It would seem any company would boast if Neil A. Armstrong, the first human to step foot on the moon, had been named its chairman.
Not AIL Systems Inc., the Deer Park defense electroncs company.
Armstrong, who landed on the moon July 20, 1969, was named AIL's chairman in January, 1989, long after he left the U.S. space program for civilian life. But neither AIL nor its parent at the time, Eaton Corp. of Cleveland, made any public announcement of Armstrong's appointment. It came out during an interview an AIL executive had with a Newsday reporter on an unrelated matter.

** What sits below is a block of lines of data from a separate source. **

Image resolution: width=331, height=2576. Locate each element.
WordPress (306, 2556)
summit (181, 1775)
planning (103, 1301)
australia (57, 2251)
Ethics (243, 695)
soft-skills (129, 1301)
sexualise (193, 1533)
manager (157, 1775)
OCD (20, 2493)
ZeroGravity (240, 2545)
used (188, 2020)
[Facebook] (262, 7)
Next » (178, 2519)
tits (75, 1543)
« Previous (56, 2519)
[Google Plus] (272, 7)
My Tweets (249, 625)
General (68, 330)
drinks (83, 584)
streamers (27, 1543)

AIL and Eaton said there was nothing secret about the appointment. It had, they said, more to do with Armstrong's long-held, deeply rooted desire for personal privacy. After his historic moon landing, watched by the entire world, Armstrong retreated to the anonymity of the business world, shunning most interviews.
Armstrong, an Ohio native, had been a board member of Eaton, a company that makes auto parts and other machinery, and which owned AIL. In the late 1980s, AIL was struggling to build defense electronics equipment for the Air Force's B-1B nuclear bomber. The company's work had been sharply criticized by the Air Force and some members of Congress. Eaton asked Armstrong to take rein of the company and help it wade through its B-1B work, as well as through the company's problems with the Air Force and Congress.
AIL's day-to-day business is run by James Smith, the company's president and chief executive officer, who reports to Armstrong. Armstrong, 67, does not spend much time on the Island, appearing about once a month at AIL for board meetings. He maintains a residence in Ohio.